§ Records provided:
################

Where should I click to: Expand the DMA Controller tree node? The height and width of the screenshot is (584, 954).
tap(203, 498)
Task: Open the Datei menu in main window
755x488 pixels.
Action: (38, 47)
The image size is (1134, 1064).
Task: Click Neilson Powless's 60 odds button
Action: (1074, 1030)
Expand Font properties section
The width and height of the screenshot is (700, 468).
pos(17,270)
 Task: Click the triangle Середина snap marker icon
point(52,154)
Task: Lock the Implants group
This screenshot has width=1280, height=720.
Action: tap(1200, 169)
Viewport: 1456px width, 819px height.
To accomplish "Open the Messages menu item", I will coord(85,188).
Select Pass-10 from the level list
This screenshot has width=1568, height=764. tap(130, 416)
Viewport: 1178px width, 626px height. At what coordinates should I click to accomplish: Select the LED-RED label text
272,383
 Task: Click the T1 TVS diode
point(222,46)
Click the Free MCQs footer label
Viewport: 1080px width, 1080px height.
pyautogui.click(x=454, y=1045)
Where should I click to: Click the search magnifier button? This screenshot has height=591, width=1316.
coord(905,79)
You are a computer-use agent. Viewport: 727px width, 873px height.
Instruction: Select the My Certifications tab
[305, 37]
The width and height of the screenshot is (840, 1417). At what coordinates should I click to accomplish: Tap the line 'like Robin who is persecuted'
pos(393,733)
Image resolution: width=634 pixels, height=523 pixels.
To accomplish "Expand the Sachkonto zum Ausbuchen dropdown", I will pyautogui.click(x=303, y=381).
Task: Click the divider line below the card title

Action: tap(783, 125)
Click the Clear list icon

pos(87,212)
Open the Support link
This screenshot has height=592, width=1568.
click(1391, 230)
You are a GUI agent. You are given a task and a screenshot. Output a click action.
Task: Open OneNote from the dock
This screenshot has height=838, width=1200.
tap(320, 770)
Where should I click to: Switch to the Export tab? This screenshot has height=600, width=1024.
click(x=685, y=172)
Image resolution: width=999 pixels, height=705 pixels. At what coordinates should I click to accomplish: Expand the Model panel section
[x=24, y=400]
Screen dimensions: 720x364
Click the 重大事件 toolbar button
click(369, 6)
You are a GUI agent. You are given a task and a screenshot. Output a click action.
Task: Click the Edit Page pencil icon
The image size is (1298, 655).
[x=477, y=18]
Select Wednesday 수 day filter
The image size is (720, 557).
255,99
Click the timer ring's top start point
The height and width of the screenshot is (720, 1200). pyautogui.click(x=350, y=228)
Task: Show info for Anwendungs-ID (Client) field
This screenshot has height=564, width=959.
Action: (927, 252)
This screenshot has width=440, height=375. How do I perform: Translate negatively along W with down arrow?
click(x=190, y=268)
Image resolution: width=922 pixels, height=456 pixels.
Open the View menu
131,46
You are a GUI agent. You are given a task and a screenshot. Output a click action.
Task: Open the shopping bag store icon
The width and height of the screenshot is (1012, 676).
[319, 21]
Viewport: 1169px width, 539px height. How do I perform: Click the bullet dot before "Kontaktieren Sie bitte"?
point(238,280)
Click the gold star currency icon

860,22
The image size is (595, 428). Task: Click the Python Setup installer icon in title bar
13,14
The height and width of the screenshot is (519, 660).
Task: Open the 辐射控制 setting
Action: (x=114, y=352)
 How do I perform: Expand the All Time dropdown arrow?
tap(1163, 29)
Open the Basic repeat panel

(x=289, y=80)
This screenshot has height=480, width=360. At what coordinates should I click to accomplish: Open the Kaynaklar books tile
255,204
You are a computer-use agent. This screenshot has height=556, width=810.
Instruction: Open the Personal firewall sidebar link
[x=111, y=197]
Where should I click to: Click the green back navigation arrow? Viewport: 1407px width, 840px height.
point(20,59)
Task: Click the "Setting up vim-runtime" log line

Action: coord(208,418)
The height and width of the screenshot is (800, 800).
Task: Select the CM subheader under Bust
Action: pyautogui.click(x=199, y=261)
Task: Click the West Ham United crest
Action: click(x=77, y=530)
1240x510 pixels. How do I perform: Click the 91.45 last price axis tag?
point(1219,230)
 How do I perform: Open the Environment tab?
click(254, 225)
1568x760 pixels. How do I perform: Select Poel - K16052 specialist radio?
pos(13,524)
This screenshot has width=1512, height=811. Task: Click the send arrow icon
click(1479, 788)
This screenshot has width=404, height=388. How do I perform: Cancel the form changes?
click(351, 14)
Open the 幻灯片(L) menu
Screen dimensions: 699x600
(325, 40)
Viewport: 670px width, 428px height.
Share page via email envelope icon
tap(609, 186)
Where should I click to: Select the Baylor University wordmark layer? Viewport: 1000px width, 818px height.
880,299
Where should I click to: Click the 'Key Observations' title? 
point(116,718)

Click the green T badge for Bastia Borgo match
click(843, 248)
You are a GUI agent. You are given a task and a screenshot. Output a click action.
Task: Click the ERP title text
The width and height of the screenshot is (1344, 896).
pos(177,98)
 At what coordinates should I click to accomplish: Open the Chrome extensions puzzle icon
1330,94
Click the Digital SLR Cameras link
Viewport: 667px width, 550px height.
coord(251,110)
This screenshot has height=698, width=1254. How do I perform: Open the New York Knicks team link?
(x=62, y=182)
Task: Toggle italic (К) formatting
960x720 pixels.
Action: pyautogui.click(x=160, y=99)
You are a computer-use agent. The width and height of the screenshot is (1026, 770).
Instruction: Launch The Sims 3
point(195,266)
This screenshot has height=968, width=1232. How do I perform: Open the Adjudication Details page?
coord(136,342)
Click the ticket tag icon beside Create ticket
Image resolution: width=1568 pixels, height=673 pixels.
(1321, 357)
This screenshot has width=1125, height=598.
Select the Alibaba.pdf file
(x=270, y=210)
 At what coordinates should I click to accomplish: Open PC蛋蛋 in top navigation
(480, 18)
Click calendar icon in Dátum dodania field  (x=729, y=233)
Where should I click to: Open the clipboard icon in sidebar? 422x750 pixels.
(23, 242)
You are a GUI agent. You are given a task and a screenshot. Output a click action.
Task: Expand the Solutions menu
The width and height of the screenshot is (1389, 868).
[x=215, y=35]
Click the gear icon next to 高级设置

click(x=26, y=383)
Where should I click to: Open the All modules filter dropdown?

################

Please copy out each line in the entries that mentions the string "computer".

You are a computer-use agent. Viewport: 727px width, 873px height.
You are a computer-use agent. This screenshot has height=556, width=810.
You are a computer-use agent. The width and height of the screenshot is (1026, 770).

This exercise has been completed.